THE TASK.
Copy the records out again in full, keeping them identical.

· · ·

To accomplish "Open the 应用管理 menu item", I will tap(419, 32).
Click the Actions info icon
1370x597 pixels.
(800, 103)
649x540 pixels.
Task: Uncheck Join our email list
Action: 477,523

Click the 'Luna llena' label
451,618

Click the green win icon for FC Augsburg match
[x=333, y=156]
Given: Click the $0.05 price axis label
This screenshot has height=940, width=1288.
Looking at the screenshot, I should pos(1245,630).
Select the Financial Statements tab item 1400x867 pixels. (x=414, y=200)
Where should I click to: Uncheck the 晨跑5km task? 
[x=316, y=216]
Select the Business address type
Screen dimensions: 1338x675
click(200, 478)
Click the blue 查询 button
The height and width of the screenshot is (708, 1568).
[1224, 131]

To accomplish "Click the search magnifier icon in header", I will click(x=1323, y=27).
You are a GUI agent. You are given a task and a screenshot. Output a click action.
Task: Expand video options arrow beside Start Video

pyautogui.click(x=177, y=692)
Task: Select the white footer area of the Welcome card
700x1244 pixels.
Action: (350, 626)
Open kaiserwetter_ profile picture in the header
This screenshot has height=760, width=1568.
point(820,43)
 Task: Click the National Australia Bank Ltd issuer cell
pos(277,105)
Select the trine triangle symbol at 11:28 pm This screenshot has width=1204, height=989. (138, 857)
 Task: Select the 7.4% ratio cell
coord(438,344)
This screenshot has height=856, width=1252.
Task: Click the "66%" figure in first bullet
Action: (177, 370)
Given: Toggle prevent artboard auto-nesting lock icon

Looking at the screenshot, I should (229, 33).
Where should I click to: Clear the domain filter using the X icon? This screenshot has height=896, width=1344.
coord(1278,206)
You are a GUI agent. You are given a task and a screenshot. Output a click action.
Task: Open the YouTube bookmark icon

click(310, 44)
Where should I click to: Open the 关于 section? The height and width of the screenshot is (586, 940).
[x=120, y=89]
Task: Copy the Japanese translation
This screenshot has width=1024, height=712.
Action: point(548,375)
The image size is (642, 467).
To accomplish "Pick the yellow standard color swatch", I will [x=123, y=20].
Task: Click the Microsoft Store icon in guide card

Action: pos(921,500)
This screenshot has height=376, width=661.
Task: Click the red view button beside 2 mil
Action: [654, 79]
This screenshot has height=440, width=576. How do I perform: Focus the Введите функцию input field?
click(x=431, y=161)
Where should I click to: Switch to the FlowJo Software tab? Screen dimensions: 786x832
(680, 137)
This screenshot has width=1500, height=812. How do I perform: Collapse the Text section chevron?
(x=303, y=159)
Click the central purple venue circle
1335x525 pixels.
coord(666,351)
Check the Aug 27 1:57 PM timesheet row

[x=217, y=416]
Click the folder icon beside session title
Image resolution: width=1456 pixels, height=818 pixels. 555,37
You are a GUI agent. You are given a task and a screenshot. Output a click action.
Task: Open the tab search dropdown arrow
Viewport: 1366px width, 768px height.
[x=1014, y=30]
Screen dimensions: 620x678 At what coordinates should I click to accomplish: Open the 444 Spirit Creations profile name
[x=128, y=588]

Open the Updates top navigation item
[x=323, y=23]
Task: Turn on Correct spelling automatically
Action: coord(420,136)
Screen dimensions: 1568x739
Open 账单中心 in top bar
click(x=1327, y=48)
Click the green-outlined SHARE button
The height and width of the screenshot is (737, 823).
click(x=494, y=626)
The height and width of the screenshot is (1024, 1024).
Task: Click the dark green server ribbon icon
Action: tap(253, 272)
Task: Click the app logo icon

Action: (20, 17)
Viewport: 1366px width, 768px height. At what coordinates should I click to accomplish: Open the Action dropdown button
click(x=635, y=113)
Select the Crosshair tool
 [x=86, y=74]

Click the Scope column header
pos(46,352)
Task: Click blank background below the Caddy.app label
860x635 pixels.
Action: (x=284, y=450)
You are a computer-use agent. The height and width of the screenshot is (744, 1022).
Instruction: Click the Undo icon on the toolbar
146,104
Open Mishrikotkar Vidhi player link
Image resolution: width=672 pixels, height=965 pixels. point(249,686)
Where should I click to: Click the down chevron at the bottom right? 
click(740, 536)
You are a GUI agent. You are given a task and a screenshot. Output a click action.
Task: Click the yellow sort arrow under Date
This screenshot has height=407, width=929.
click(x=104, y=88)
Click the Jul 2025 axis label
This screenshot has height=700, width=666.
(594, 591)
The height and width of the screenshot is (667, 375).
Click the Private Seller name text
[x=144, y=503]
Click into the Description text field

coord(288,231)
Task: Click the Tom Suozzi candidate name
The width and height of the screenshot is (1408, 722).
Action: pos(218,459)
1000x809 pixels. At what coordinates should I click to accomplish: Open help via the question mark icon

· · ·

EXERCISE SOLUTION.
To accomplish "Open the 应用管理 menu item", I will tap(419, 32).
Click the Actions info icon
1370x597 pixels.
(800, 103)
649x540 pixels.
Task: Uncheck Join our email list
Action: 477,523

Click the 'Luna llena' label
451,618

Click the green win icon for FC Augsburg match
[x=333, y=156]
Given: Click the $0.05 price axis label
This screenshot has height=940, width=1288.
Looking at the screenshot, I should pos(1245,630).
Select the Financial Statements tab item 1400x867 pixels. (x=414, y=200)
Where should I click to: Uncheck the 晨跑5km task? 
[x=316, y=216]
Select the Business address type
Screen dimensions: 1338x675
click(200, 478)
Click the blue 查询 button
The height and width of the screenshot is (708, 1568).
[1224, 131]

To accomplish "Click the search magnifier icon in header", I will click(x=1323, y=27).
You are a GUI agent. You are given a task and a screenshot. Output a click action.
Task: Expand video options arrow beside Start Video

pyautogui.click(x=177, y=692)
Task: Select the white footer area of the Welcome card
700x1244 pixels.
Action: (350, 626)
Open kaiserwetter_ profile picture in the header
This screenshot has height=760, width=1568.
point(820,43)
 Task: Click the National Australia Bank Ltd issuer cell
pos(277,105)
Select the trine triangle symbol at 11:28 pm This screenshot has width=1204, height=989. (138, 857)
 Task: Select the 7.4% ratio cell
coord(438,344)
This screenshot has height=856, width=1252.
Task: Click the "66%" figure in first bullet
Action: (177, 370)
Given: Toggle prevent artboard auto-nesting lock icon

Looking at the screenshot, I should (229, 33).
Where should I click to: Clear the domain filter using the X icon? This screenshot has height=896, width=1344.
coord(1278,206)
You are a GUI agent. You are given a task and a screenshot. Output a click action.
Task: Open the YouTube bookmark icon

click(310, 44)
Where should I click to: Open the 关于 section? The height and width of the screenshot is (586, 940).
[x=120, y=89]
Task: Copy the Japanese translation
This screenshot has width=1024, height=712.
Action: point(548,375)
The image size is (642, 467).
To accomplish "Pick the yellow standard color swatch", I will [x=123, y=20].
Task: Click the Microsoft Store icon in guide card

Action: pos(921,500)
This screenshot has height=376, width=661.
Task: Click the red view button beside 2 mil
Action: [654, 79]
This screenshot has height=440, width=576. How do I perform: Focus the Введите функцию input field?
click(x=431, y=161)
Where should I click to: Switch to the FlowJo Software tab? Screen dimensions: 786x832
(680, 137)
This screenshot has width=1500, height=812. How do I perform: Collapse the Text section chevron?
(x=303, y=159)
Click the central purple venue circle
1335x525 pixels.
coord(666,351)
Check the Aug 27 1:57 PM timesheet row

[x=217, y=416]
Click the folder icon beside session title
Image resolution: width=1456 pixels, height=818 pixels. 555,37
You are a GUI agent. You are given a task and a screenshot. Output a click action.
Task: Open the tab search dropdown arrow
Viewport: 1366px width, 768px height.
[x=1014, y=30]
Screen dimensions: 620x678 At what coordinates should I click to accomplish: Open the 444 Spirit Creations profile name
[x=128, y=588]

Open the Updates top navigation item
[x=323, y=23]
Task: Turn on Correct spelling automatically
Action: coord(420,136)
Screen dimensions: 1568x739
Open 账单中心 in top bar
click(x=1327, y=48)
Click the green-outlined SHARE button
The height and width of the screenshot is (737, 823).
click(x=494, y=626)
The height and width of the screenshot is (1024, 1024).
Task: Click the dark green server ribbon icon
Action: tap(253, 272)
Task: Click the app logo icon

Action: (20, 17)
Viewport: 1366px width, 768px height. At what coordinates should I click to accomplish: Open the Action dropdown button
click(x=635, y=113)
Select the Crosshair tool
 [x=86, y=74]

Click the Scope column header
pos(46,352)
Task: Click blank background below the Caddy.app label
860x635 pixels.
Action: (x=284, y=450)
You are a computer-use agent. The height and width of the screenshot is (744, 1022).
Instruction: Click the Undo icon on the toolbar
146,104
Open Mishrikotkar Vidhi player link
Image resolution: width=672 pixels, height=965 pixels. point(249,686)
Where should I click to: Click the down chevron at the bottom right? 
click(740, 536)
You are a GUI agent. You are given a task and a screenshot. Output a click action.
Task: Click the yellow sort arrow under Date
This screenshot has height=407, width=929.
click(x=104, y=88)
Click the Jul 2025 axis label
This screenshot has height=700, width=666.
(594, 591)
The height and width of the screenshot is (667, 375).
Click the Private Seller name text
[x=144, y=503]
Click into the Description text field

coord(288,231)
Task: Click the Tom Suozzi candidate name
The width and height of the screenshot is (1408, 722).
Action: pos(218,459)
1000x809 pixels. At what coordinates should I click to accomplish: Open help via the question mark icon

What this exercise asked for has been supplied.